Content starts
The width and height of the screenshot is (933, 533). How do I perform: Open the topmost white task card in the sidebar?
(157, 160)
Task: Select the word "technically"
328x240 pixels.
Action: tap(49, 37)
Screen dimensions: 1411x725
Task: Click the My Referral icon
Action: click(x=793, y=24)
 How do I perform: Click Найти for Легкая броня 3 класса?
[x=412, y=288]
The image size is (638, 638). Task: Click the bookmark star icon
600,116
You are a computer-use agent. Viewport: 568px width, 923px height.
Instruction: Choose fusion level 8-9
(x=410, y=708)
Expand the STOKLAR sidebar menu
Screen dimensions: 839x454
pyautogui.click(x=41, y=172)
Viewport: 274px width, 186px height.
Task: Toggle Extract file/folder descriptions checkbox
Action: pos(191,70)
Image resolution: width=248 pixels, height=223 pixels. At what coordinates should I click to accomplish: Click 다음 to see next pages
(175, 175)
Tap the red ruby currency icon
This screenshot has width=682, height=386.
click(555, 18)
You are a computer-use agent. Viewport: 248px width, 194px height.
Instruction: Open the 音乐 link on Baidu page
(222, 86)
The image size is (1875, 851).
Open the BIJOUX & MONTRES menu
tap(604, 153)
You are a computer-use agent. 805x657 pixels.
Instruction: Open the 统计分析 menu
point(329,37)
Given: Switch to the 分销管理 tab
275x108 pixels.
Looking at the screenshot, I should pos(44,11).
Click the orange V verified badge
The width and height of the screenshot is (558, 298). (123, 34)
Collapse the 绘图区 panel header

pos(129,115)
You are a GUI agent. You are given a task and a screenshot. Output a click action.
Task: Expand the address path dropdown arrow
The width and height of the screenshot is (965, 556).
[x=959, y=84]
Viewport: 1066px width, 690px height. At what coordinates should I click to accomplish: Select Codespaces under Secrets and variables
Content ends
* Your task
Your answer should hold only the lines from the one with "You are a computer-use agent. 805x657 pixels." through the end of the listing above, both ends included, written out exactly.

* Exercise output
You are a computer-use agent. 805x657 pixels.
Instruction: Open the 统计分析 menu
point(329,37)
Given: Switch to the 分销管理 tab
275x108 pixels.
Looking at the screenshot, I should pos(44,11).
Click the orange V verified badge
The width and height of the screenshot is (558, 298). (123, 34)
Collapse the 绘图区 panel header

pos(129,115)
You are a GUI agent. You are given a task and a screenshot. Output a click action.
Task: Expand the address path dropdown arrow
The width and height of the screenshot is (965, 556).
[x=959, y=84]
Viewport: 1066px width, 690px height. At what coordinates should I click to accomplish: Select Codespaces under Secrets and variables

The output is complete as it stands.